| Goal of the exercise |
Output all of the records again, exactly as written.

—————

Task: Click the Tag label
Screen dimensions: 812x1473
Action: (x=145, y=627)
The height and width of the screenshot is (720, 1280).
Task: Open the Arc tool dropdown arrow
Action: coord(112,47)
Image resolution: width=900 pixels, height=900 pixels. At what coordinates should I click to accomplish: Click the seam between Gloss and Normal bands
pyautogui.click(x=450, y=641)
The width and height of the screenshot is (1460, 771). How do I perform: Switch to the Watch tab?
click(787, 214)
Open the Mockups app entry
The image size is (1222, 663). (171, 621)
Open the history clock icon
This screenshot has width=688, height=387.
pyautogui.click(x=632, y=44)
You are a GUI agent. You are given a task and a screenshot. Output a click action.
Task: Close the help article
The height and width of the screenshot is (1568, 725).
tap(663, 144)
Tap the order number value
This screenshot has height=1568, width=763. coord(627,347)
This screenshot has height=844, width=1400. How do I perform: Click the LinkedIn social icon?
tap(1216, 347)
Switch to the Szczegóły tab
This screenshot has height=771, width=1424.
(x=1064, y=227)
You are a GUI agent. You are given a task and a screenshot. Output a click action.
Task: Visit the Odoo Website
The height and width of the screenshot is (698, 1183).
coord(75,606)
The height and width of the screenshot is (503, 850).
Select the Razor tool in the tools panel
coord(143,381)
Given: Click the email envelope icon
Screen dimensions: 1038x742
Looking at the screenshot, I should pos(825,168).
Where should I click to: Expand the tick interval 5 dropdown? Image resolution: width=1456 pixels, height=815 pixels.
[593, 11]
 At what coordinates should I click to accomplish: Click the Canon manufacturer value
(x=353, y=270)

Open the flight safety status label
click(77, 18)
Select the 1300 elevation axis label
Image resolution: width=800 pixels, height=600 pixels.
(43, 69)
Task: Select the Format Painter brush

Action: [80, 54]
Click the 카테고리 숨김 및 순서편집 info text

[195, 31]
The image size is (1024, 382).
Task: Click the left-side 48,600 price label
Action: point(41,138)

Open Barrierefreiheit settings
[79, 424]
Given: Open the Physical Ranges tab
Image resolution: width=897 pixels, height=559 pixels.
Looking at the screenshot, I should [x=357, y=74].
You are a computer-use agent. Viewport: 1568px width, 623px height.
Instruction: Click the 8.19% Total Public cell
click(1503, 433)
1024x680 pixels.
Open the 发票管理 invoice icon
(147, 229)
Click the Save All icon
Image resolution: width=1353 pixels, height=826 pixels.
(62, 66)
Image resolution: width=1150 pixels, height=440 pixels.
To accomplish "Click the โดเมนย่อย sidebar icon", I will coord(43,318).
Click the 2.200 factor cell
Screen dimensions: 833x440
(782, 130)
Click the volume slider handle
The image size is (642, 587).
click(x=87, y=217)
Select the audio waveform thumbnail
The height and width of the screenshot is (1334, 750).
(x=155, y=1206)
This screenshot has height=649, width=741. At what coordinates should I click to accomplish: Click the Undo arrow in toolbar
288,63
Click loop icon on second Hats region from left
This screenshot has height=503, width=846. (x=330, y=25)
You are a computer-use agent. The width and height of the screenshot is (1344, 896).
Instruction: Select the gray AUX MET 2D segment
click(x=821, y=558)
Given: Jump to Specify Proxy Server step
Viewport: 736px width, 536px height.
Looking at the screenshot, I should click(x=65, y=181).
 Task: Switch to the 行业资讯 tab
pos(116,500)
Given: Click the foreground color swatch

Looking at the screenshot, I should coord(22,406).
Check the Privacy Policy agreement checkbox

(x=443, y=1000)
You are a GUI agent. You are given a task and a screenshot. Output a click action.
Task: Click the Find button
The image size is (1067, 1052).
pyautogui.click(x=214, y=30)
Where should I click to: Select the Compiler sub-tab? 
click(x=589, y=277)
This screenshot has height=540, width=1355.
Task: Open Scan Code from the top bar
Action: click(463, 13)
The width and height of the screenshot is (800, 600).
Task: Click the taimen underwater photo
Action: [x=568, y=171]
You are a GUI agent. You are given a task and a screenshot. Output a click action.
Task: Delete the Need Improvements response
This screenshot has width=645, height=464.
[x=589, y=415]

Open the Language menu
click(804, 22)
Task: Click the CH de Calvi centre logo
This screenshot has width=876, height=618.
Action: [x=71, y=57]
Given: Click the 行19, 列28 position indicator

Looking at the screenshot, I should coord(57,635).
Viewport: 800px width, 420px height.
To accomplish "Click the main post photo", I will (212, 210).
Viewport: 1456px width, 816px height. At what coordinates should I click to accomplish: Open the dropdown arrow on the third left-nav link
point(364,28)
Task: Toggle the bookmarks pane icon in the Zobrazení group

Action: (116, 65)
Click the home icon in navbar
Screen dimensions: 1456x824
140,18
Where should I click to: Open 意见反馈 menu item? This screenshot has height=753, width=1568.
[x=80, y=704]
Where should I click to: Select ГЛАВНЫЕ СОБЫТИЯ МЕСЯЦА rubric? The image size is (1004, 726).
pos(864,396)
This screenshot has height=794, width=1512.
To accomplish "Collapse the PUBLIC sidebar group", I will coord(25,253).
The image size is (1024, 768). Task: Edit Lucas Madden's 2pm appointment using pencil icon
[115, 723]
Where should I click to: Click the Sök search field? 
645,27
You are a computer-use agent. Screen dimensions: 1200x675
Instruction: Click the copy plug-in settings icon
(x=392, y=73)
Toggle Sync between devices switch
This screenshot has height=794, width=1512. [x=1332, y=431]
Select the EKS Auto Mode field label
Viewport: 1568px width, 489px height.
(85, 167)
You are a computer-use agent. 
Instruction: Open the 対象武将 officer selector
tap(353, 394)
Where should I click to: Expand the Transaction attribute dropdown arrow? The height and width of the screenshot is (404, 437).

—————

| The completed task |
Task: Click the Tag label
Screen dimensions: 812x1473
Action: (x=145, y=627)
The height and width of the screenshot is (720, 1280).
Task: Open the Arc tool dropdown arrow
Action: coord(112,47)
Image resolution: width=900 pixels, height=900 pixels. At what coordinates should I click to accomplish: Click the seam between Gloss and Normal bands
pyautogui.click(x=450, y=641)
The width and height of the screenshot is (1460, 771). How do I perform: Switch to the Watch tab?
click(787, 214)
Open the Mockups app entry
The image size is (1222, 663). (171, 621)
Open the history clock icon
This screenshot has width=688, height=387.
pyautogui.click(x=632, y=44)
You are a GUI agent. You are given a task and a screenshot. Output a click action.
Task: Close the help article
The height and width of the screenshot is (1568, 725).
tap(663, 144)
Tap the order number value
This screenshot has height=1568, width=763. coord(627,347)
This screenshot has height=844, width=1400. How do I perform: Click the LinkedIn social icon?
tap(1216, 347)
Switch to the Szczegóły tab
This screenshot has height=771, width=1424.
(x=1064, y=227)
You are a GUI agent. You are given a task and a screenshot. Output a click action.
Task: Visit the Odoo Website
The height and width of the screenshot is (698, 1183).
coord(75,606)
The height and width of the screenshot is (503, 850).
Select the Razor tool in the tools panel
coord(143,381)
Given: Click the email envelope icon
Screen dimensions: 1038x742
Looking at the screenshot, I should pos(825,168).
Where should I click to: Expand the tick interval 5 dropdown? Image resolution: width=1456 pixels, height=815 pixels.
[593, 11]
 At what coordinates should I click to accomplish: Click the Canon manufacturer value
(x=353, y=270)

Open the flight safety status label
click(77, 18)
Select the 1300 elevation axis label
Image resolution: width=800 pixels, height=600 pixels.
(43, 69)
Task: Select the Format Painter brush

Action: [80, 54]
Click the 카테고리 숨김 및 순서편집 info text

[195, 31]
The image size is (1024, 382).
Task: Click the left-side 48,600 price label
Action: point(41,138)

Open Barrierefreiheit settings
[79, 424]
Given: Open the Physical Ranges tab
Image resolution: width=897 pixels, height=559 pixels.
Looking at the screenshot, I should [x=357, y=74].
You are a computer-use agent. Viewport: 1568px width, 623px height.
Instruction: Click the 8.19% Total Public cell
click(1503, 433)
1024x680 pixels.
Open the 发票管理 invoice icon
(147, 229)
Click the Save All icon
Image resolution: width=1353 pixels, height=826 pixels.
(62, 66)
Image resolution: width=1150 pixels, height=440 pixels.
To accomplish "Click the โดเมนย่อย sidebar icon", I will coord(43,318).
Click the 2.200 factor cell
Screen dimensions: 833x440
(782, 130)
Click the volume slider handle
The image size is (642, 587).
click(x=87, y=217)
Select the audio waveform thumbnail
The height and width of the screenshot is (1334, 750).
(x=155, y=1206)
This screenshot has height=649, width=741. At what coordinates should I click to accomplish: Click the Undo arrow in toolbar
288,63
Click loop icon on second Hats region from left
This screenshot has height=503, width=846. (x=330, y=25)
You are a computer-use agent. The width and height of the screenshot is (1344, 896).
Instruction: Select the gray AUX MET 2D segment
click(x=821, y=558)
Given: Jump to Specify Proxy Server step
Viewport: 736px width, 536px height.
Looking at the screenshot, I should click(x=65, y=181).
 Task: Switch to the 行业资讯 tab
pos(116,500)
Given: Click the foreground color swatch

Looking at the screenshot, I should coord(22,406).
Check the Privacy Policy agreement checkbox

(x=443, y=1000)
You are a GUI agent. You are given a task and a screenshot. Output a click action.
Task: Click the Find button
The image size is (1067, 1052).
pyautogui.click(x=214, y=30)
Where should I click to: Select the Compiler sub-tab? 
click(x=589, y=277)
This screenshot has height=540, width=1355.
Task: Open Scan Code from the top bar
Action: click(463, 13)
The width and height of the screenshot is (800, 600).
Task: Click the taimen underwater photo
Action: [x=568, y=171]
You are a GUI agent. You are given a task and a screenshot. Output a click action.
Task: Delete the Need Improvements response
This screenshot has width=645, height=464.
[x=589, y=415]

Open the Language menu
click(804, 22)
Task: Click the CH de Calvi centre logo
This screenshot has width=876, height=618.
Action: [x=71, y=57]
Given: Click the 行19, 列28 position indicator

Looking at the screenshot, I should coord(57,635).
Viewport: 800px width, 420px height.
To accomplish "Click the main post photo", I will (212, 210).
Viewport: 1456px width, 816px height. At what coordinates should I click to accomplish: Open the dropdown arrow on the third left-nav link
point(364,28)
Task: Toggle the bookmarks pane icon in the Zobrazení group

Action: (116, 65)
Click the home icon in navbar
Screen dimensions: 1456x824
140,18
Where should I click to: Open 意见反馈 menu item? This screenshot has height=753, width=1568.
[x=80, y=704]
Where should I click to: Select ГЛАВНЫЕ СОБЫТИЯ МЕСЯЦА rubric? The image size is (1004, 726).
pos(864,396)
This screenshot has height=794, width=1512.
To accomplish "Collapse the PUBLIC sidebar group", I will coord(25,253).
The image size is (1024, 768). Task: Edit Lucas Madden's 2pm appointment using pencil icon
[115, 723]
Where should I click to: Click the Sök search field? 
645,27
You are a computer-use agent. Screen dimensions: 1200x675
Instruction: Click the copy plug-in settings icon
(x=392, y=73)
Toggle Sync between devices switch
This screenshot has height=794, width=1512. [x=1332, y=431]
Select the EKS Auto Mode field label
Viewport: 1568px width, 489px height.
(85, 167)
You are a computer-use agent. 
Instruction: Open the 対象武将 officer selector
tap(353, 394)
Where should I click to: Expand the Transaction attribute dropdown arrow? The height and width of the screenshot is (404, 437).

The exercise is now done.